Creative Thinking Workshop
A collection of exercises and prompts to boost creative thinking and problem-solving skills.
Instead of asking "How can we solve this?", ask "How can we make this worse?"
Steps:
- List all ways to make the problem worse
- Reverse each negative solution
- Evaluate the reversed solutions
This technique helps break mental blocks and discover unconventional solutions.
A structured approach to thinking from different perspectives:
- White Hat: Facts and information
- Red Hat: Emotions and feelings
- Black Hat: Risks and caution
- Yellow Hat: Benefits and optimism
- Green Hat: Creativity and alternatives
- Blue Hat: Process and control
Use each hat systematically to explore all angles of a situation.
SCAMPER is an acronym for creative thinking prompts:
- Substitute - What can you replace?
- Combine - What can you merge?
- Adapt - What can you adjust?
- Modify - What can you change?
- Put to other use - New ways to use it?
- Eliminate - What can you remove?
- Reverse - What can you flip?
Apply each prompt to your challenge to generate new ideas.

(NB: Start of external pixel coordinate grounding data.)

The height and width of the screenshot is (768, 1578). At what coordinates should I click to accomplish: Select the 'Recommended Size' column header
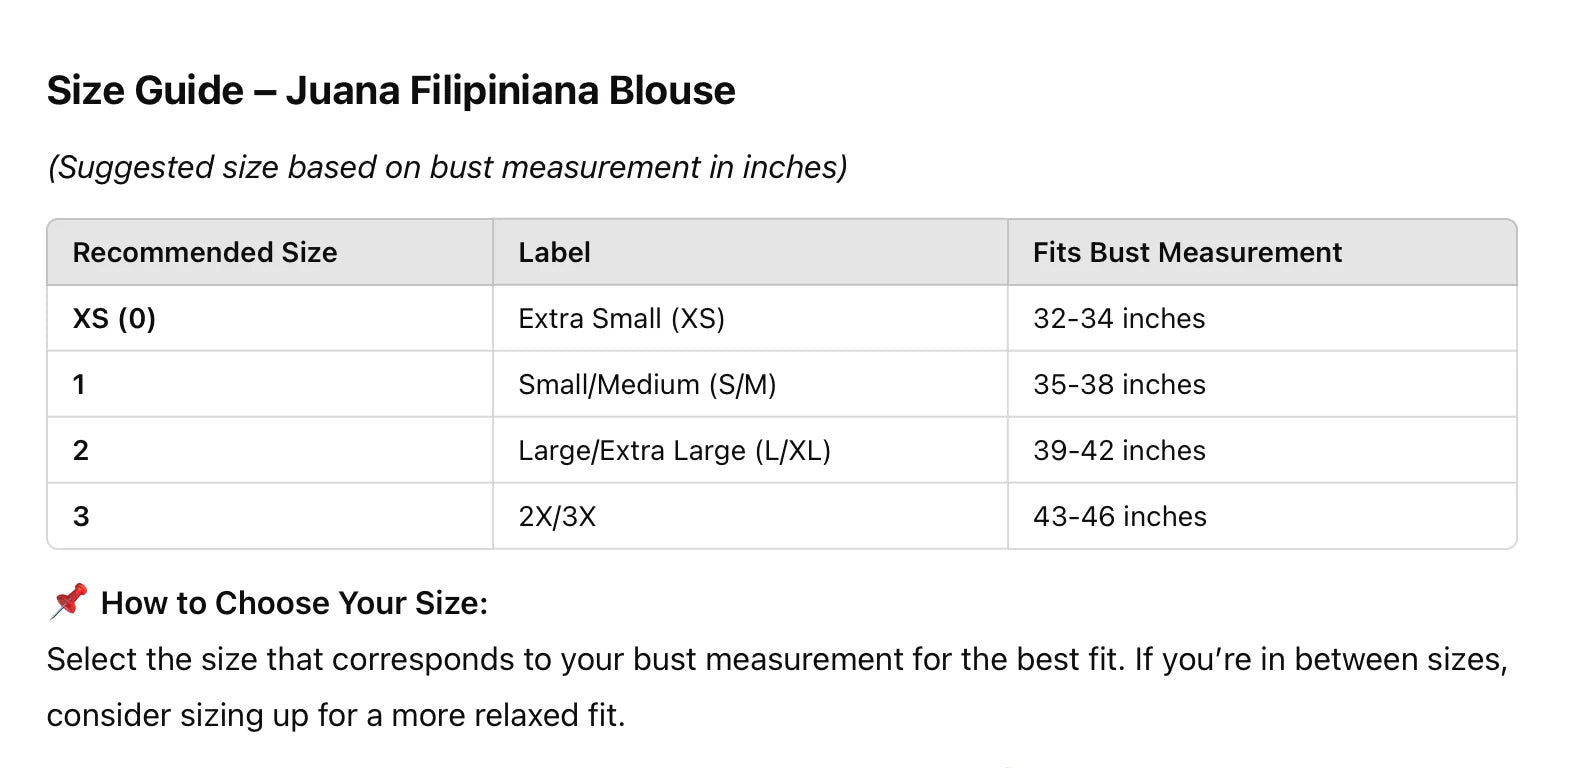tap(205, 253)
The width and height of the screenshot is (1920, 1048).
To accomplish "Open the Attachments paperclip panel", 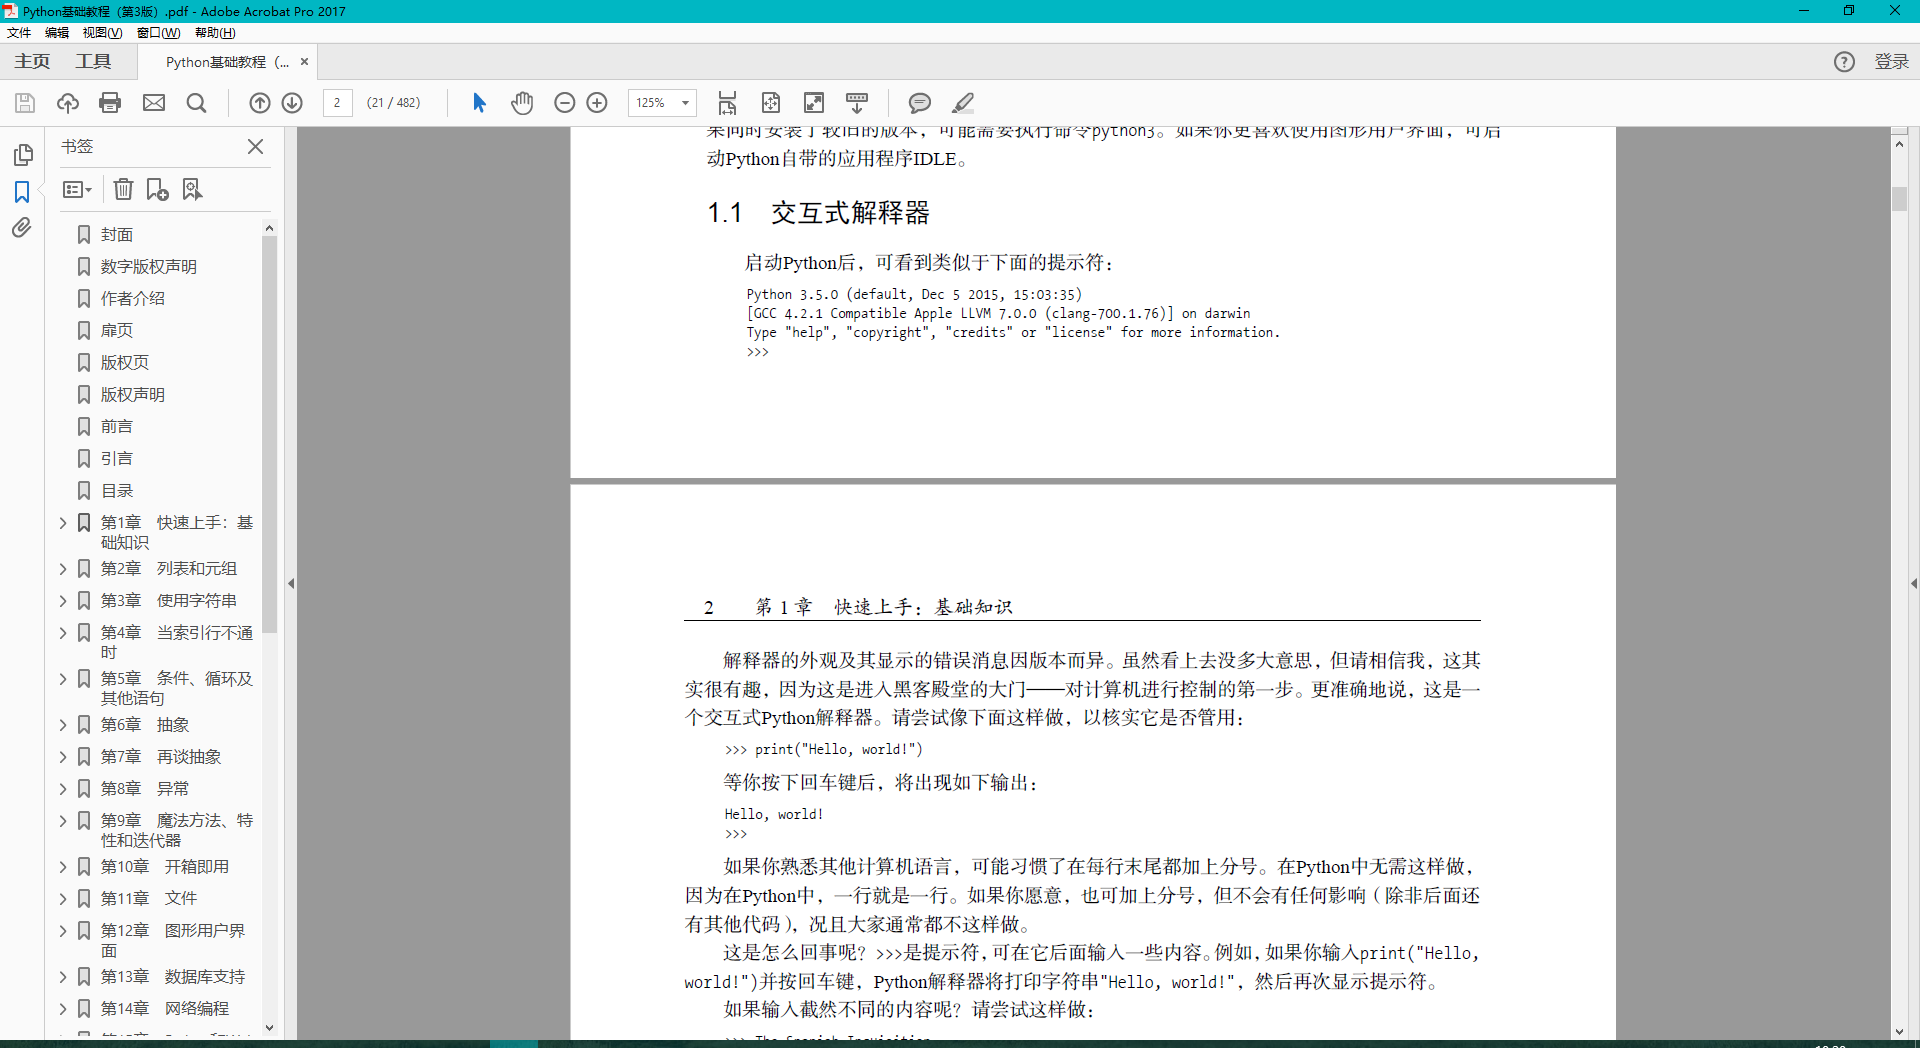I will (22, 228).
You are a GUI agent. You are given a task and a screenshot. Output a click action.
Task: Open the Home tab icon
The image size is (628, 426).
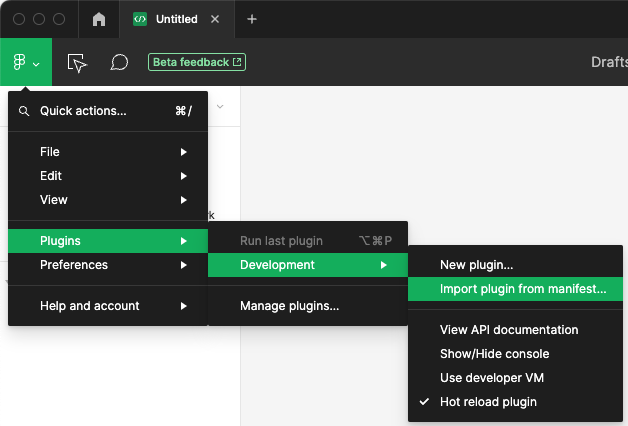tap(98, 19)
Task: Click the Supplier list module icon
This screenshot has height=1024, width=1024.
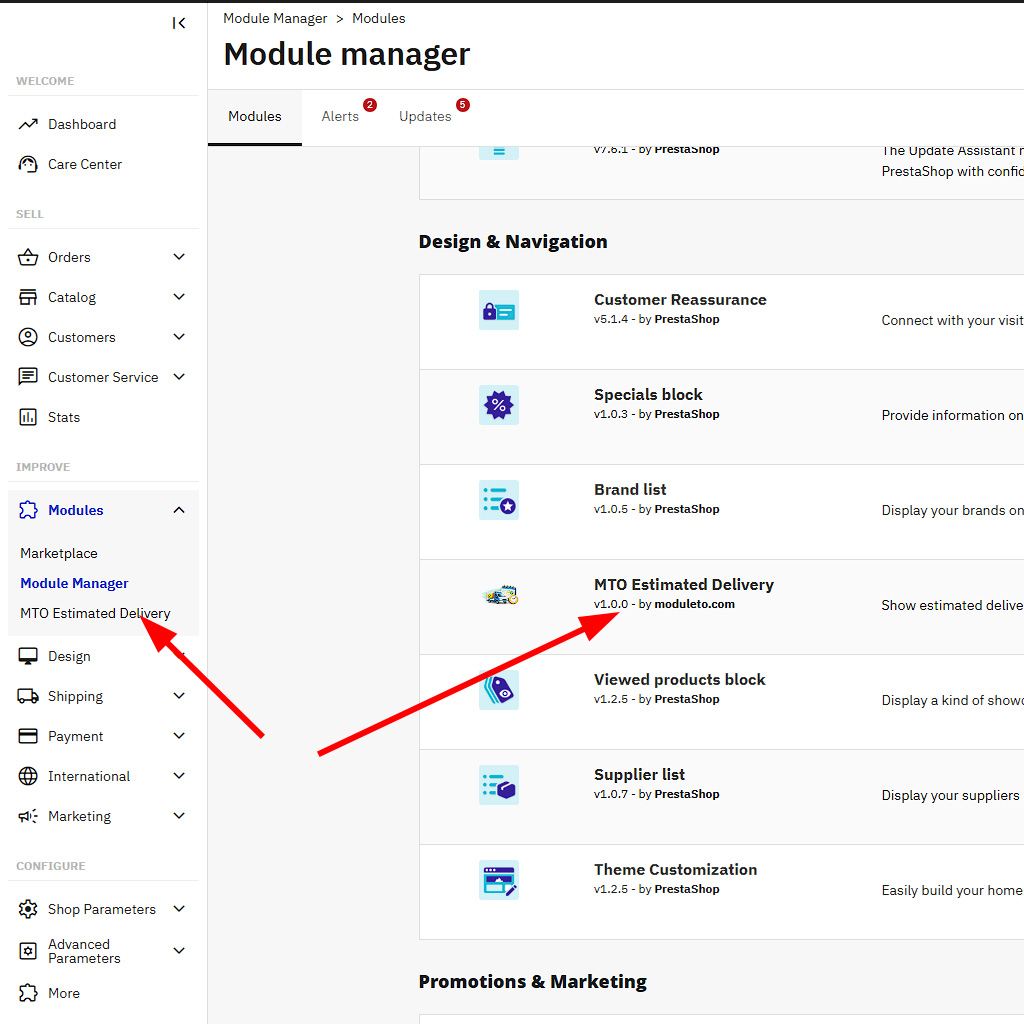Action: (498, 785)
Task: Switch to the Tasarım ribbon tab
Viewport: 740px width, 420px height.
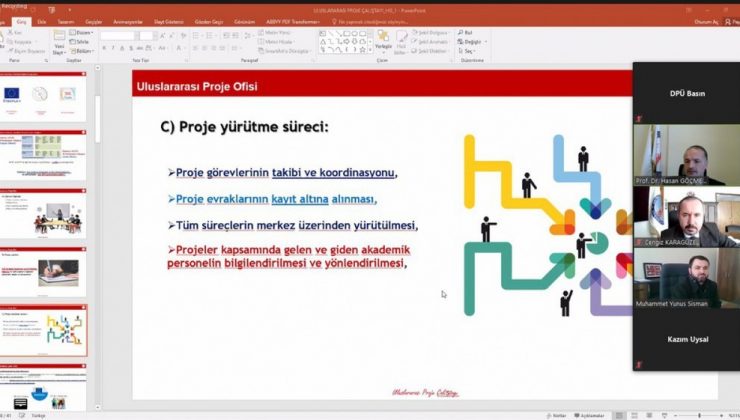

Use a random word to spark unexpected ideas:
- Pick a completely random word (book, dictionary, generator)
- List its attributes and associations
- Force connections between the word and your challenge
- Explore the most interesting connections
Example: Designing a new chair + random word "ocean" → Could lead to fluid shapes, wave-like contours, or materials inspired by marine life.
A simple but powerful technique to find root causes:
- State the problem
- Ask "Why does this happen?"
- For each answer, ask "Why?" again
- Repeat five times (or until you reach the root)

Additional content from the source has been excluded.